On the other hand, she has been teething for the past 3 months and Lordy if I haven’t tried every trick in the book to help her out, but the only thing that gives her some comfort and relief is – you guessed it! – breastfeeding. Which is where it brings us to our current predicament today. As a mother, you really do want to do whatever you possibly can to make your baby feel good. I tell myself that she really wont be breastfeeding for forever and this teething phase will also end – so why not help her out until its all over? Will it suck for me, yeahh – but I brought her into this world. I feel an immense desire to be the person she turns to for comfort and safety because before long, she wont need me for that. You can say, “awh but she will always need her mother!” But in the nicest way possible, please spare me. It just wont be the same – so why not hold on to it for just a while longer? We have been doing our best to transition to getting her nutrients predominately from food rather than breastmilk, which is advised at a babies 12 month mark, but she still has about 6 or so feedings a day/night which last around 5-10 minutes. So, her feedings aren’t time consuming in the least and if it weren’t for her biting, I really would just keep going until she was ready to be done! But alas, that’s not where we find ourselves.

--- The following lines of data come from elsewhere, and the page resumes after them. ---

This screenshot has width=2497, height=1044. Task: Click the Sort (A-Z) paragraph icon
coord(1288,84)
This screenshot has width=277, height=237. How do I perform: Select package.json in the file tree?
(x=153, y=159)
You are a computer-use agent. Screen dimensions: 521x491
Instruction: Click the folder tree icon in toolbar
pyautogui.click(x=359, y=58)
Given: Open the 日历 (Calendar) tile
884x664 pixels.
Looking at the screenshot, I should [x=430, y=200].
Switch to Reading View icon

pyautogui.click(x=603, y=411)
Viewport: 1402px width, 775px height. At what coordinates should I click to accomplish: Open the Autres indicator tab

Any who, I don’t think I will be figuring this out today or even this week, but it’s always so nice just to get my thoughts out there. I do really want to be more open and honest about breastfeeding Savannah so I think I will do more posts on that here! I’d like to talk more about breastfeeding in public, how I have done it and have no problem doing it, but I still prefer to breastfeed in private when given the option, and if I want to try it again if we have any more babies! This topic is endless and you can bet Taylor and I will be talking at lengths about it during our lives! It’ll be a real treat!

what are your thoughts on breastfeeding with a teething baby? Have you experienced it before? I would love any and all advice on this topic!